There will be many factors that will come together one day to give us an Ultimate season. Luckily, we have some things we can influence and control today that can start us in that direction. This post does not claim to offer an opinion or an outline of what an Ultimate season would look like. I just think there are some small things we can do today to raise the bar a bit higher.


Monday, February 05, 2007

Start of the Season

I find the start of the spring season to be an exciting time. The Whiptails started up again this past Tuesday, and spring practices always begin with a higher sense of purpose. If we have done our jobs, the focused work on fundamentals from the fall has laid a proper foundation for the spring's focus on refinement and a shift toward placing players in the best position to be successful.

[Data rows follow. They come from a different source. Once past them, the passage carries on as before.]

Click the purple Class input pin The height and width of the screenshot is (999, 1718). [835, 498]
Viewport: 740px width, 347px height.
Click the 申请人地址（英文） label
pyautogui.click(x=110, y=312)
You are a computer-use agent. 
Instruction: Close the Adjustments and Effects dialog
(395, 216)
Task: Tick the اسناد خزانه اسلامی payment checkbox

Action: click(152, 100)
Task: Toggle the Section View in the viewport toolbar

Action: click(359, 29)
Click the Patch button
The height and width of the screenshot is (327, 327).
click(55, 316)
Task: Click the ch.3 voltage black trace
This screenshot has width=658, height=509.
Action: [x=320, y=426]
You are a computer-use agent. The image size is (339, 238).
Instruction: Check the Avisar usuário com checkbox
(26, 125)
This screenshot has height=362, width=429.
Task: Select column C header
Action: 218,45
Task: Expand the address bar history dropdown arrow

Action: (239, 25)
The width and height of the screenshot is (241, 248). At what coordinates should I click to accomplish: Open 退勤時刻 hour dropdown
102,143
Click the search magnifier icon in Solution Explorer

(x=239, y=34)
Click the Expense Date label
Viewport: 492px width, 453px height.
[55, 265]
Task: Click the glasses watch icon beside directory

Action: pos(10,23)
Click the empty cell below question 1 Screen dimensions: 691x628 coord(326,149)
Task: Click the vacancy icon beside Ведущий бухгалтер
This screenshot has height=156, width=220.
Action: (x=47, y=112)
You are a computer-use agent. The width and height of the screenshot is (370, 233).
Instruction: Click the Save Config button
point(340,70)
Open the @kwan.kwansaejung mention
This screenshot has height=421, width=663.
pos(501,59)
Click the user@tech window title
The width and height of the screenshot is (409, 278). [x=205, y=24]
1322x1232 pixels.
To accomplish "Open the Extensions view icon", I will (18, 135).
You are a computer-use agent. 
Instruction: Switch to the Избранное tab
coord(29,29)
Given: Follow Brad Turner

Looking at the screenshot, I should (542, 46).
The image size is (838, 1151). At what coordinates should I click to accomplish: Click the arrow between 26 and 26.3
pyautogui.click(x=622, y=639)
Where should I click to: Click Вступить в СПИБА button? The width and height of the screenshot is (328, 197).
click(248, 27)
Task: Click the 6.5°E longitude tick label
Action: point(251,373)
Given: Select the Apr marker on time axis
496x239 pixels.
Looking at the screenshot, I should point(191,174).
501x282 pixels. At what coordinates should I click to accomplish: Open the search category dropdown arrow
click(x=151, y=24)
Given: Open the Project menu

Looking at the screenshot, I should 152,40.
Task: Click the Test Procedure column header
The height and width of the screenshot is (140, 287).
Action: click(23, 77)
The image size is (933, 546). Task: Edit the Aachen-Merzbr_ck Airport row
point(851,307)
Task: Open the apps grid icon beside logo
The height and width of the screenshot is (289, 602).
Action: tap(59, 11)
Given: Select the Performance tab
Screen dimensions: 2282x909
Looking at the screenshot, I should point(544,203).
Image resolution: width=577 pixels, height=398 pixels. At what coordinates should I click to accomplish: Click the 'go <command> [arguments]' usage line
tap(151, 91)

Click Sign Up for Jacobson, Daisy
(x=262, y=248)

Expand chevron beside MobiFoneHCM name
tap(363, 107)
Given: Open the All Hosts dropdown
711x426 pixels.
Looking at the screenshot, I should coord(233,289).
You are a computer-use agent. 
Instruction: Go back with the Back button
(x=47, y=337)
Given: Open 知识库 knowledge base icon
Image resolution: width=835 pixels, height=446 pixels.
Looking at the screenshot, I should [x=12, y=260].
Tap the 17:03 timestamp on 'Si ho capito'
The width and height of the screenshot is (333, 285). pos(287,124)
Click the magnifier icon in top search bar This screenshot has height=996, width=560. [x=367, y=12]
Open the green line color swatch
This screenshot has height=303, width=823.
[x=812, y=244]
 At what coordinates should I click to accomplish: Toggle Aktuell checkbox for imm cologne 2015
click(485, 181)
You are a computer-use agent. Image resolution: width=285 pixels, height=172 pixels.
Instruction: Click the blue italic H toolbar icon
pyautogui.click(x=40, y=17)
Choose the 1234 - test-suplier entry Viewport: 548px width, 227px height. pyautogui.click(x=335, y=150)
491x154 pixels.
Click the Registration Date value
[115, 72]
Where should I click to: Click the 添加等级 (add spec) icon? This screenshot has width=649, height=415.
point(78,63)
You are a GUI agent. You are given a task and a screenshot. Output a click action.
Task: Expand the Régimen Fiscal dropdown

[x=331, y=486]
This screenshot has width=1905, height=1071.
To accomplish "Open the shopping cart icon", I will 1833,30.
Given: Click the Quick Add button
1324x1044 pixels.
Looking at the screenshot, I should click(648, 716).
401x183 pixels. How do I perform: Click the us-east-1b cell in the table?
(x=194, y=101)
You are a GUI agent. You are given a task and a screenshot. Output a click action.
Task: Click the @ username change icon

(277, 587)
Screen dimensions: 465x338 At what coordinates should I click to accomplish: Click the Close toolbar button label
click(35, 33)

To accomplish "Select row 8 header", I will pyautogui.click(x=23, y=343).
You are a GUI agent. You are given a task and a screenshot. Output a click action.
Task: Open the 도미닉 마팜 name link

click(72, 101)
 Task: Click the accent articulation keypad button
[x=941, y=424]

There is a major difference to the start of this season, though, and that is the imminent split of our squad into two teams. This is the only the second time Wellesley will have fielded two squads for the spring season (the other being my first year of coaching, the spring of 2003). We have been blessed with a dedicated group of 33-37 players all year, so this is an obviously an necessary and obvious move, but still difficult nonetheless. Our culture is not one of split squads. It is one where we all work together as a unit. This has caused some consternation on the teams, but I think my captains, Emily and Langdon, have handled the situation expertly. They seem very sensitive and have done a good job balancing the desires of our players as individuals with the demands of the "good of the team".

Our practices from this last week were done with the full thirty five of us all together. After active warm-ups (no more static stretching!!...Bryan Doo got his message through), we split in half. Half of us do track workouts and the other half works on skills in the basketball gym. This seems to be a good way to both manage our numbers and achieve our goal of working on conditioning during the winter.

The team really...really wants learn, and my girls are impossibly polite. I can go on about how something we are doing as a team is "unacceptable", then go over and talk to someone individually and the response is almost always "Thank You". One of my Senior players has made some kind of personal leap and is approaching things by checking off and making very calm decisions with the disc. I have been vocal about how this is very positive and she came up and thanked me on Thursday. While I am pretty sure I am not a hard-ass, I sometimes wonder if I am complementary enough.

We actually get a lot done in our small basketball court, and we have defined things enough such that I can say "Dump Swing" or "Never Ending Game" and we can pretty much jump right into it.

As I mentioned last fall, I am very lucky to have Pete Zuraw(a Wellesley employee) helping me out at most practices. Like many things these days, it seems that if I open things up to additional input that our natural strengths come out. Pete, for example, is tremendously patient and skilled at taking players and working with them on improving their throwing. Not only does this very clearly expand our one-on-one time, but it allows Pete and me to focus on what we are good at. I think the four of us (me, Emily, Langdon, and Pete) have a natural division of labor that is comfortable. For instance, Emily and Langdon have been working the team out on the track this year. In the past, I have had to push the team and actually run the track sessions. Not that I mind doing the track work (Emily threatens the team that I will come down and run the sessions if they don't work hard enough), I just think we benefit overall from me having the time to work on team disc concepts.

We will be defining our Process and Outcome Goals in the next few practices. That should enhance our focus and what we are trying to do at practice.